Higher earnings in store for Johore Tin on firm orders

TheStar Wed, Dec 16, 2020 09:50am - 3 years View Original


Some of the cans produced by Johor Tin - Filepic

PETALING JAYA: Strong production output supported by a high order visibility and the expected commercialisation of the Mexican plant are factors that will push for higher earnings for Johore Tin Bhd (JTB) going forward.

JTB’s has plans to rebrand (Able Farms) and position the product towards markets that are under-penetrated and target the low-to-medium income customer groups.

TA Research believes proper rebranding is critical for JTB’s growth.

JTB recently rolled out a new portfolio of nutritional segment products, which includes milk formulas targeted to meet the nutritional needs of infants and kids (Able-Lac) as well as postpartum women (Able-Mama).

On the Mexico plant where it has a joint venture (JV) arrangement, the commercialisation is expected by early-2021.

TA Research expects a continuous ramp-up in production capacity to a level similar to JTB’s Malaysian condensed milk capacity of around 120,000 tonnes per annum.

JTB aims to achieve breakeven with a 30% utilisation rate supported by ready customers through its key partner, Calkins, Burke & Zannie de Mexico S A de C V in the first year of operations.

Subsequent to that, JTB would tap on surrounding regions for new orders and raise the plant’s utilisation rate towards the 60%-90% range over a few years.

However, TA Research believes in a more gradual ramp-up in production to about a 50% utilisation rate in financial year 2022 (FY22).

This will likely generate about a RM7mil associate contribution, it said.

“Nonetheless, we believe the Mexican JV plant would be a strong catalyst to JTB, given the favourable duty structure in the Americans region, coupled with better sourcing and logistic arrangements,’’ it said.
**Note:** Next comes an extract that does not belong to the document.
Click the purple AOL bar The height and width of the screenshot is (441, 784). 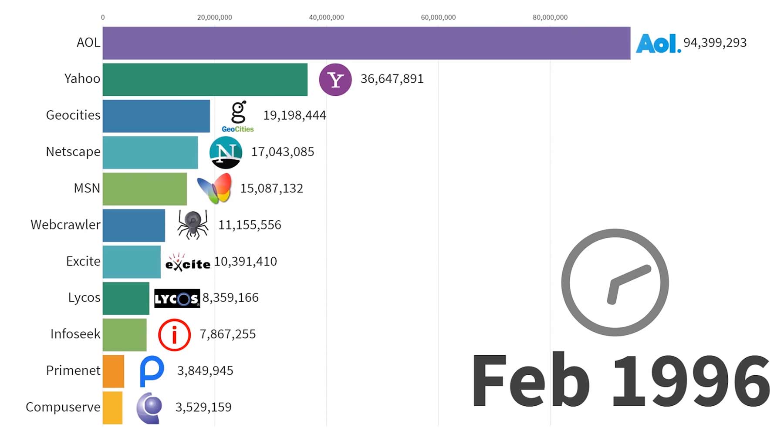point(366,43)
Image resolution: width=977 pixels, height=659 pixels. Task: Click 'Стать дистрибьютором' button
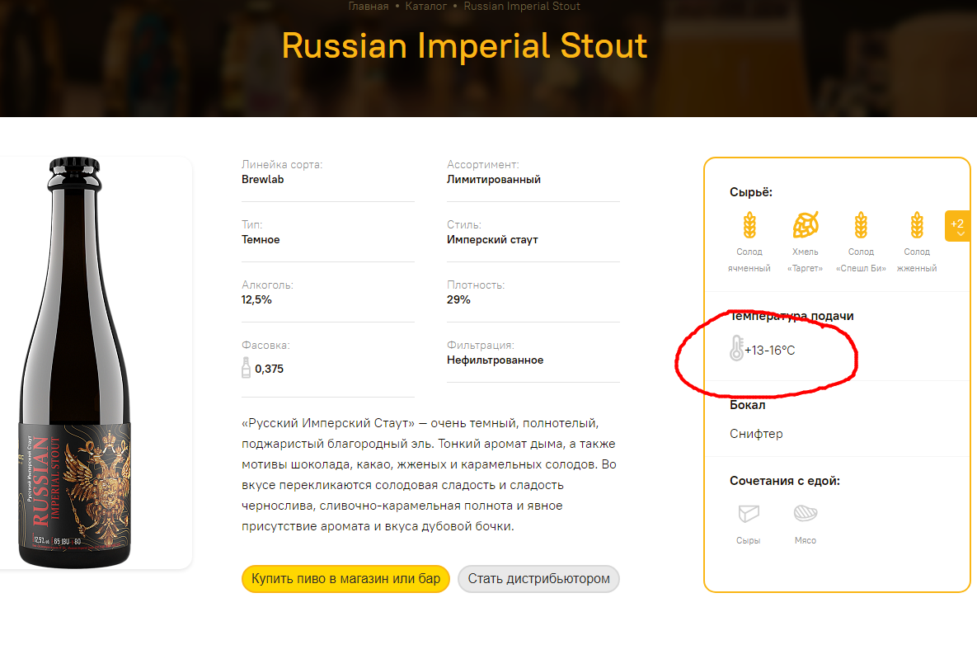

It said, upon achieving an optimal utilisation rate, serving the American region via its Mexican plant is expected to generate greater profit margin than the current export arrangement from the Malaysian operations. JTB believes that FY20’s full-year dairy output would be on par if not better than FY19.

TA Research said that sales visibility for early-2021 would remain strong as JTB has about 1.5 months of dairies backlog order to be fulfilled. It has a “buy” call with a target price of RM2.60 a share. PublicInvest Research retains its “outperform’’ call at RM2.20 a share.